'''

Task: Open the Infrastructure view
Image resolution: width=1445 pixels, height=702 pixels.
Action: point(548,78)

'''
'''

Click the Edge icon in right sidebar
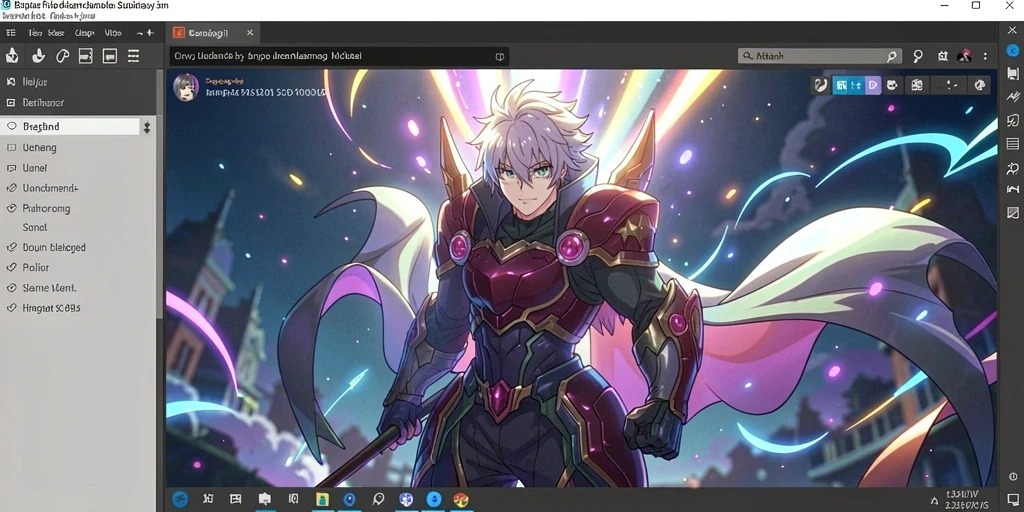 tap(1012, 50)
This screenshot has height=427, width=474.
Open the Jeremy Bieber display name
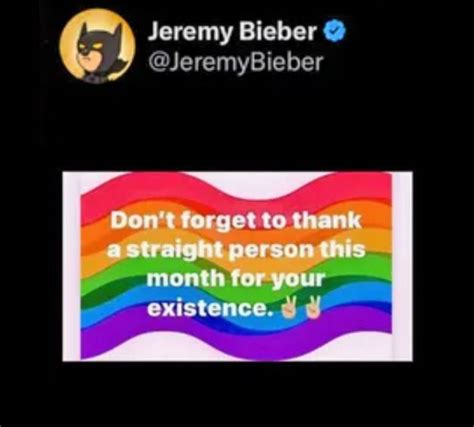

'''

| Brief |
Reproduce word for word the material above, beginning with the line that contains "This screenshot has height=427, width=474." and ending with the line that contains "Open the Jeremy Bieber display name".

| Output of the task |
This screenshot has height=427, width=474.
Open the Jeremy Bieber display name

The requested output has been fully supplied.